# [INSTRUCTION]
Copy every one of the rows below word for word, line by line, without changing anything.

↓↓↓

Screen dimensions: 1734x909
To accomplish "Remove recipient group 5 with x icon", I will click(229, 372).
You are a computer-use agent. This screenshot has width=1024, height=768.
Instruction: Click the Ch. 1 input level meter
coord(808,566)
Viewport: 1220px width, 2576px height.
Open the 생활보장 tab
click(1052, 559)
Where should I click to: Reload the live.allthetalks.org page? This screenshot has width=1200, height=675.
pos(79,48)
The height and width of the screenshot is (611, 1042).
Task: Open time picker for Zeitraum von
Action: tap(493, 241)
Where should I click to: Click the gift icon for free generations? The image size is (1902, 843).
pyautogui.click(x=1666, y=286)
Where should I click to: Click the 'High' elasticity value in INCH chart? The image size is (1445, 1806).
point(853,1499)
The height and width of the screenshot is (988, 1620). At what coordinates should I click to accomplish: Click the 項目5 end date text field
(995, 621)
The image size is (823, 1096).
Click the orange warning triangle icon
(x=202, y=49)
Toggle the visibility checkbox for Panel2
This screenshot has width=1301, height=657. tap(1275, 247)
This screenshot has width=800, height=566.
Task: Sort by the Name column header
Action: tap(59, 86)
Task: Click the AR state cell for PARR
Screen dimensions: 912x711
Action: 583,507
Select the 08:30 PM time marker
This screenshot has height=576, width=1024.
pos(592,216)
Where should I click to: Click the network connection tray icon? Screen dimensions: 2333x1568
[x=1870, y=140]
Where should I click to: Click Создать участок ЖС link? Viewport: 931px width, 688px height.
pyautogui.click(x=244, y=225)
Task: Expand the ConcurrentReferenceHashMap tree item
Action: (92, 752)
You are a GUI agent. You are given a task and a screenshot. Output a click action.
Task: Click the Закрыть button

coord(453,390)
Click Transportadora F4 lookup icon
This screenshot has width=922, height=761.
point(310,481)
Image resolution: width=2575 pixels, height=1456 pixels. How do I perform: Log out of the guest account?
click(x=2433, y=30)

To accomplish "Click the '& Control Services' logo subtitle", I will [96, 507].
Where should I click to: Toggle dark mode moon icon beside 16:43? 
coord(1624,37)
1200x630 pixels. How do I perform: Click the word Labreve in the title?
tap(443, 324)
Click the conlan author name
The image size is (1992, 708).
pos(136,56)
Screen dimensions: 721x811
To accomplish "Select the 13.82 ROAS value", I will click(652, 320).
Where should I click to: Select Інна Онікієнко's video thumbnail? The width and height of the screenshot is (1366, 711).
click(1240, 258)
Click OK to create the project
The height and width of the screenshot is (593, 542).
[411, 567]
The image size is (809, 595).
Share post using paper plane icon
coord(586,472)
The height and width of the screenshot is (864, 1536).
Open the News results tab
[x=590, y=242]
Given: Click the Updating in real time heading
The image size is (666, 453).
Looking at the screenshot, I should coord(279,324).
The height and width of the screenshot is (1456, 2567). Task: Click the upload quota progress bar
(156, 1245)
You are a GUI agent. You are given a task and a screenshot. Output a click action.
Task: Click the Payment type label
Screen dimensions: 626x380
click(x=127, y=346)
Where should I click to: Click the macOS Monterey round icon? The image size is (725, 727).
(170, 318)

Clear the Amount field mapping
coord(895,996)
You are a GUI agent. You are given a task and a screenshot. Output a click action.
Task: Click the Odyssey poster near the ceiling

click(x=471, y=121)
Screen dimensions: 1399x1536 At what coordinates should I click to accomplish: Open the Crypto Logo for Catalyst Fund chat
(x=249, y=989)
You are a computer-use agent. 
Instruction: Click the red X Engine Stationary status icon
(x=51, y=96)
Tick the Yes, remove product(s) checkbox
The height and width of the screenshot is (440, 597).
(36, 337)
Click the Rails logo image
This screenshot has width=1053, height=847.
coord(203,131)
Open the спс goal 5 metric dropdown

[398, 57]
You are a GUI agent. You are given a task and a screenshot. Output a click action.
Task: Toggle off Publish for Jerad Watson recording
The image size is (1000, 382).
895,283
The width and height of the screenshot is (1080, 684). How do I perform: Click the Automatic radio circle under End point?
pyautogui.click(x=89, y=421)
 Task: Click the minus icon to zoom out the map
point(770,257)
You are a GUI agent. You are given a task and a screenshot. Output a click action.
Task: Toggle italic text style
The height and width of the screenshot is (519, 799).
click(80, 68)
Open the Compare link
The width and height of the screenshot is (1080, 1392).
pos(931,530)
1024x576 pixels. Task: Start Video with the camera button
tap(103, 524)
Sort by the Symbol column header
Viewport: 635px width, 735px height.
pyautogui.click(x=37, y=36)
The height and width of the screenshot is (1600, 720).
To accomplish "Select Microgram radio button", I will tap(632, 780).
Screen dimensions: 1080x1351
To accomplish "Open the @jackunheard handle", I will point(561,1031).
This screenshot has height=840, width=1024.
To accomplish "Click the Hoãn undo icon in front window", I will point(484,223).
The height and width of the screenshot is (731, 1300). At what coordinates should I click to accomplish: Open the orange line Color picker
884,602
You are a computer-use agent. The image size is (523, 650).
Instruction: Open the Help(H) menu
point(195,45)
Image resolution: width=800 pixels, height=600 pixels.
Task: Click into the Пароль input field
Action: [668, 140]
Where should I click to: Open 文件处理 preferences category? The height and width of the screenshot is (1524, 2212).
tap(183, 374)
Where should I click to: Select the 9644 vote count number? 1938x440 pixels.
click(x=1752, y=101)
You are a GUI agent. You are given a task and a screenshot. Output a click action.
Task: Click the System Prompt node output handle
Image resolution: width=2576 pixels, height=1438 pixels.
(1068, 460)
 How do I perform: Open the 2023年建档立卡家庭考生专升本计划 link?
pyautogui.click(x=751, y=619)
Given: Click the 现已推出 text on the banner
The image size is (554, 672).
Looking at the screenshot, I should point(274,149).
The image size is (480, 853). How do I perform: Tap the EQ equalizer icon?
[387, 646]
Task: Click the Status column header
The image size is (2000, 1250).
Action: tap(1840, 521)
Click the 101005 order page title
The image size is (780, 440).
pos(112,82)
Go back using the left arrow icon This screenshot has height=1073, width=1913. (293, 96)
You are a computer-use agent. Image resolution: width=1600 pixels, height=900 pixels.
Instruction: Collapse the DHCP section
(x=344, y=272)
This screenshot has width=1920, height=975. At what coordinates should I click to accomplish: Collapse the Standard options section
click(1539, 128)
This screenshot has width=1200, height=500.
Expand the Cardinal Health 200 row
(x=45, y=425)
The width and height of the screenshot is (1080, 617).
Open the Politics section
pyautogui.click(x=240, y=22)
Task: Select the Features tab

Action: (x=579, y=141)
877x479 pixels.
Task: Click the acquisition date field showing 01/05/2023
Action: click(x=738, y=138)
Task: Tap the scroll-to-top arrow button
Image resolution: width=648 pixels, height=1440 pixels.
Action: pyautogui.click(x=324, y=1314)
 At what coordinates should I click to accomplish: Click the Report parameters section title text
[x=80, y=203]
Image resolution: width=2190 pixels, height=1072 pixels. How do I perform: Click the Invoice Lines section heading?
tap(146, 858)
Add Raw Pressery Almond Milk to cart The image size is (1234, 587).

↑↑↑

# [ANSWER TO THIS TASK]
Screen dimensions: 1734x909
To accomplish "Remove recipient group 5 with x icon", I will click(229, 372).
You are a computer-use agent. This screenshot has width=1024, height=768.
Instruction: Click the Ch. 1 input level meter
coord(808,566)
Viewport: 1220px width, 2576px height.
Open the 생활보장 tab
click(1052, 559)
Where should I click to: Reload the live.allthetalks.org page? This screenshot has width=1200, height=675.
pos(79,48)
The height and width of the screenshot is (611, 1042).
Task: Open time picker for Zeitraum von
Action: tap(493, 241)
Where should I click to: Click the gift icon for free generations? The image size is (1902, 843).
pyautogui.click(x=1666, y=286)
Where should I click to: Click the 'High' elasticity value in INCH chart? The image size is (1445, 1806).
point(853,1499)
The height and width of the screenshot is (988, 1620). At what coordinates should I click to accomplish: Click the 項目5 end date text field
(995, 621)
The image size is (823, 1096).
Click the orange warning triangle icon
(x=202, y=49)
Toggle the visibility checkbox for Panel2
This screenshot has width=1301, height=657. tap(1275, 247)
This screenshot has width=800, height=566.
Task: Sort by the Name column header
Action: tap(59, 86)
Task: Click the AR state cell for PARR
Screen dimensions: 912x711
Action: 583,507
Select the 08:30 PM time marker
This screenshot has height=576, width=1024.
pos(592,216)
Where should I click to: Click the network connection tray icon? Screen dimensions: 2333x1568
[x=1870, y=140]
Where should I click to: Click Создать участок ЖС link? Viewport: 931px width, 688px height.
pyautogui.click(x=244, y=225)
Task: Expand the ConcurrentReferenceHashMap tree item
Action: (92, 752)
You are a GUI agent. You are given a task and a screenshot. Output a click action.
Task: Click the Закрыть button

coord(453,390)
Click Transportadora F4 lookup icon
This screenshot has width=922, height=761.
point(310,481)
Image resolution: width=2575 pixels, height=1456 pixels. How do I perform: Log out of the guest account?
click(x=2433, y=30)

To accomplish "Click the '& Control Services' logo subtitle", I will [96, 507].
Where should I click to: Toggle dark mode moon icon beside 16:43? 
coord(1624,37)
1200x630 pixels. How do I perform: Click the word Labreve in the title?
tap(443, 324)
Click the conlan author name
The image size is (1992, 708).
pos(136,56)
Screen dimensions: 721x811
To accomplish "Select the 13.82 ROAS value", I will click(652, 320).
Where should I click to: Select Інна Онікієнко's video thumbnail? The width and height of the screenshot is (1366, 711).
click(1240, 258)
Click OK to create the project
The height and width of the screenshot is (593, 542).
[411, 567]
The image size is (809, 595).
Share post using paper plane icon
coord(586,472)
The height and width of the screenshot is (864, 1536).
Open the News results tab
[x=590, y=242]
Given: Click the Updating in real time heading
The image size is (666, 453).
Looking at the screenshot, I should coord(279,324).
The height and width of the screenshot is (1456, 2567). Task: Click the upload quota progress bar
(156, 1245)
You are a GUI agent. You are given a task and a screenshot. Output a click action.
Task: Click the Payment type label
Screen dimensions: 626x380
click(x=127, y=346)
Where should I click to: Click the macOS Monterey round icon? The image size is (725, 727).
(170, 318)

Clear the Amount field mapping
coord(895,996)
You are a GUI agent. You are given a task and a screenshot. Output a click action.
Task: Click the Odyssey poster near the ceiling

click(x=471, y=121)
Screen dimensions: 1399x1536 At what coordinates should I click to accomplish: Open the Crypto Logo for Catalyst Fund chat
(x=249, y=989)
You are a computer-use agent. 
Instruction: Click the red X Engine Stationary status icon
(x=51, y=96)
Tick the Yes, remove product(s) checkbox
The height and width of the screenshot is (440, 597).
(36, 337)
Click the Rails logo image
This screenshot has width=1053, height=847.
coord(203,131)
Open the спс goal 5 metric dropdown

[398, 57]
You are a GUI agent. You are given a task and a screenshot. Output a click action.
Task: Toggle off Publish for Jerad Watson recording
The image size is (1000, 382).
895,283
The width and height of the screenshot is (1080, 684). How do I perform: Click the Automatic radio circle under End point?
pyautogui.click(x=89, y=421)
 Task: Click the minus icon to zoom out the map
point(770,257)
You are a GUI agent. You are given a task and a screenshot. Output a click action.
Task: Toggle italic text style
The height and width of the screenshot is (519, 799).
click(80, 68)
Open the Compare link
The width and height of the screenshot is (1080, 1392).
pos(931,530)
1024x576 pixels. Task: Start Video with the camera button
tap(103, 524)
Sort by the Symbol column header
Viewport: 635px width, 735px height.
pyautogui.click(x=37, y=36)
The height and width of the screenshot is (1600, 720).
To accomplish "Select Microgram radio button", I will tap(632, 780).
Screen dimensions: 1080x1351
To accomplish "Open the @jackunheard handle", I will point(561,1031).
This screenshot has height=840, width=1024.
To accomplish "Click the Hoãn undo icon in front window", I will point(484,223).
The height and width of the screenshot is (731, 1300). At what coordinates should I click to accomplish: Open the orange line Color picker
884,602
You are a computer-use agent. The image size is (523, 650).
Instruction: Open the Help(H) menu
point(195,45)
Image resolution: width=800 pixels, height=600 pixels.
Task: Click into the Пароль input field
Action: [668, 140]
Where should I click to: Open 文件处理 preferences category? The height and width of the screenshot is (1524, 2212).
tap(183, 374)
Where should I click to: Select the 9644 vote count number? 1938x440 pixels.
click(x=1752, y=101)
You are a GUI agent. You are given a task and a screenshot. Output a click action.
Task: Click the System Prompt node output handle
Image resolution: width=2576 pixels, height=1438 pixels.
(1068, 460)
 How do I perform: Open the 2023年建档立卡家庭考生专升本计划 link?
pyautogui.click(x=751, y=619)
Given: Click the 现已推出 text on the banner
The image size is (554, 672).
Looking at the screenshot, I should point(274,149).
The image size is (480, 853). How do I perform: Tap the EQ equalizer icon?
[387, 646]
Task: Click the Status column header
The image size is (2000, 1250).
Action: tap(1840, 521)
Click the 101005 order page title
The image size is (780, 440).
pos(112,82)
Go back using the left arrow icon This screenshot has height=1073, width=1913. (293, 96)
You are a computer-use agent. Image resolution: width=1600 pixels, height=900 pixels.
Instruction: Collapse the DHCP section
(x=344, y=272)
This screenshot has width=1920, height=975. At what coordinates should I click to accomplish: Collapse the Standard options section
click(1539, 128)
This screenshot has width=1200, height=500.
Expand the Cardinal Health 200 row
(x=45, y=425)
The width and height of the screenshot is (1080, 617).
Open the Politics section
pyautogui.click(x=240, y=22)
Task: Select the Features tab

Action: (x=579, y=141)
877x479 pixels.
Task: Click the acquisition date field showing 01/05/2023
Action: click(x=738, y=138)
Task: Tap the scroll-to-top arrow button
Image resolution: width=648 pixels, height=1440 pixels.
Action: pyautogui.click(x=324, y=1314)
 At what coordinates should I click to accomplish: Click the Report parameters section title text
[x=80, y=203]
Image resolution: width=2190 pixels, height=1072 pixels. How do I perform: Click the Invoice Lines section heading?
tap(146, 858)
Add Raw Pressery Almond Milk to cart The image size is (1234, 587).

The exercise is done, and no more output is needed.